The New Birth Produces Love

March 16, 2008

1 John 4:7–21

Beloved, let us love one another, for love is from God, and whoever loves has been born of God and knows God. 8 Anyone who does not love does not know God, because God is love. 9 In this the love of God was made manifest among us, that God sent his only Son into the world, so that we might live through him. 10 In this is love, not that we have loved God but that he loved us and sent his Son to be the propitiation for our sins. 11 Beloved, if God so loved us, we also ought to love one another. 12 No one has ever seen God; if we love one another, God abides in us and his love is perfected in us. 13 By this we know that we abide in him and he in us, because he has given us of his Spirit. 14 And we have seen and testify that the Father has sent his Son to be the Savior of the world. 15 Whoever confesses that Jesus is the Son of God, God abides in him, and he in God. 16 So we have come to know and to believe the love that God has for us. God is love, and whoever abides in love abides in God, and God abides in him. 17 By this is love perfected with us, so that we may have confidence for the day of judgment, because as he is so also are we in this world. 18 There is no fear in love, but perfect love casts out fear. For fear has to do with punishment, and whoever fears has not been perfected in love. 19 We love because he first loved us. 20 If anyone says, “I love God,” and hates his brother, he is a liar; for he who does not love his brother whom he has seen cannot love God whom he has not seen. 21 And this commandment we have from him: whoever loves God must also love his brother.

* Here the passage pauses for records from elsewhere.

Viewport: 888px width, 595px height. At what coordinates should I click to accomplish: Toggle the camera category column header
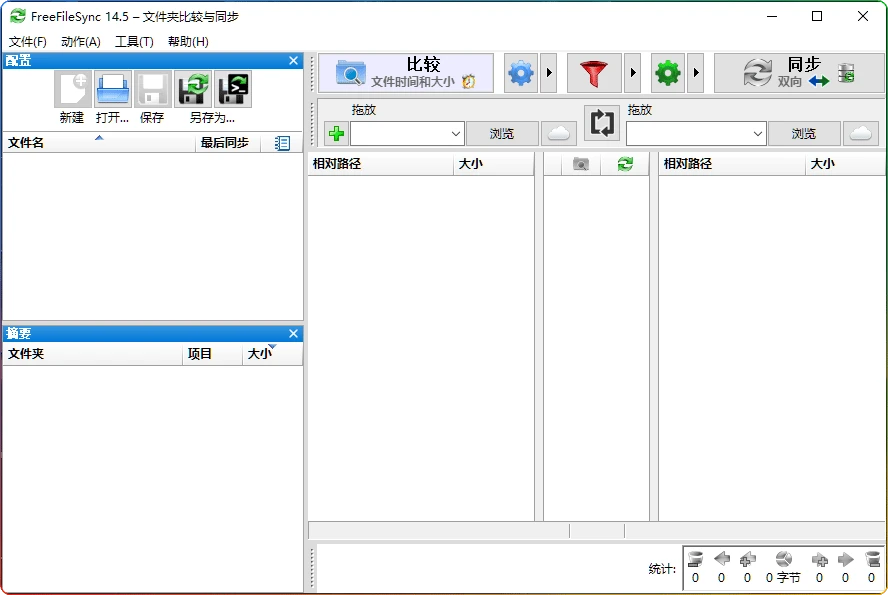tap(581, 164)
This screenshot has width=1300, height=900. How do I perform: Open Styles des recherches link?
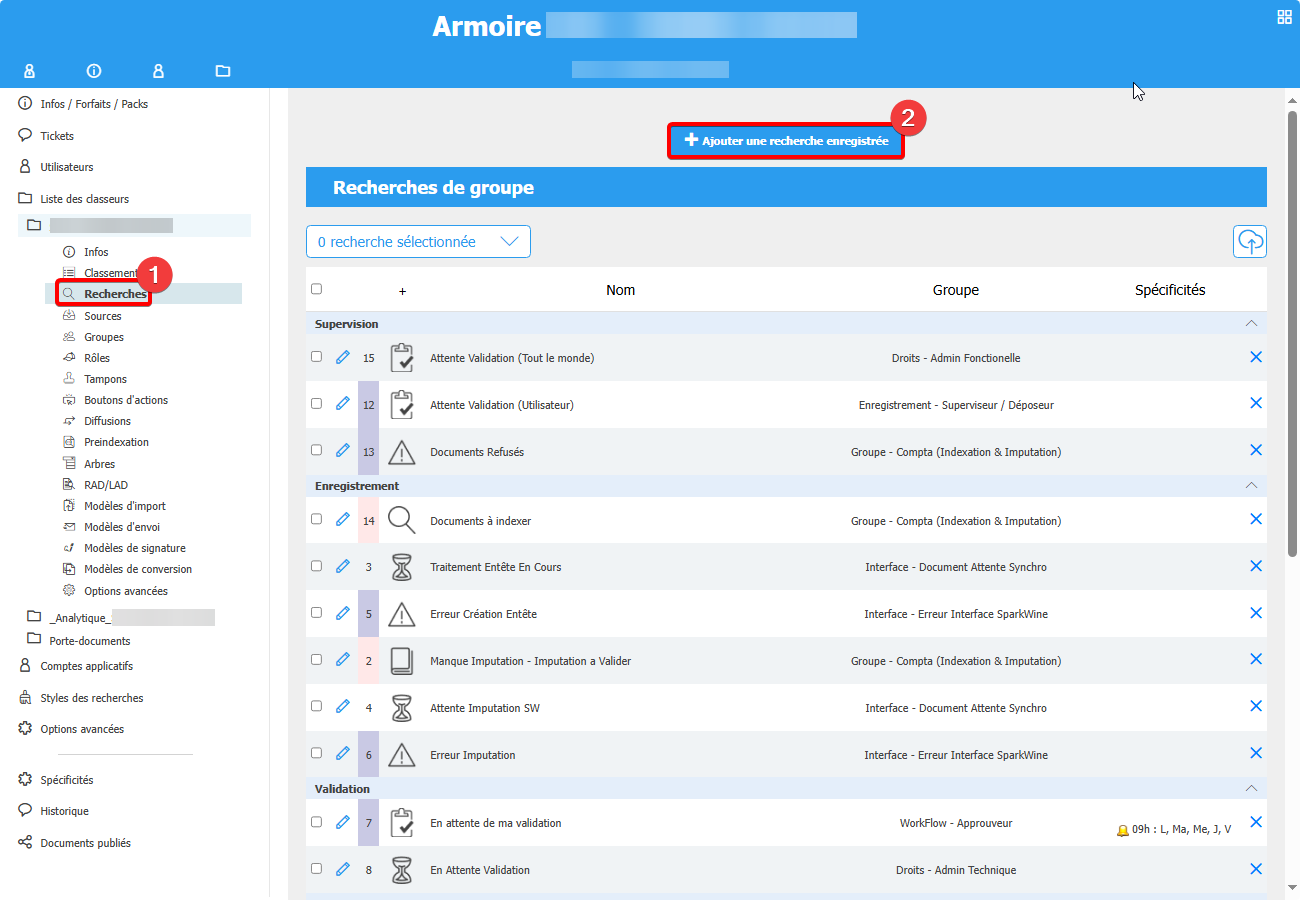(91, 698)
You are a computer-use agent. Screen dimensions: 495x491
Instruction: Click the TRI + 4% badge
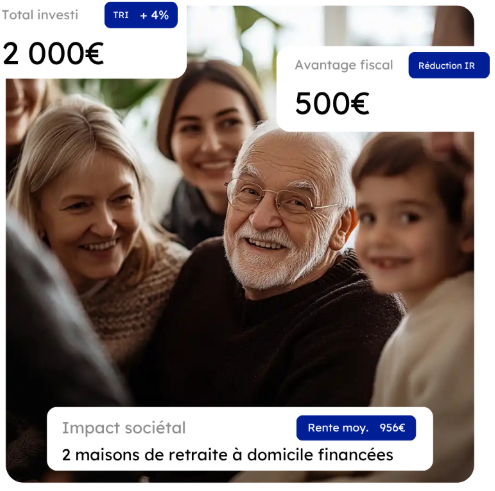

As we enter Holy Week, the aspect of the new birth that I want us to focus on is the fact that new birth creates the connection between God’s love for us and our love for each other. If anyone ever asks, How does the fact that God loves you result in your loving others? the answer is: The new birth creates that connection. The new birth is the act of the Holy Spirit connecting our dead, selfish hearts with God’s living, loving heart so that his life becomes our life and his love becomes our love.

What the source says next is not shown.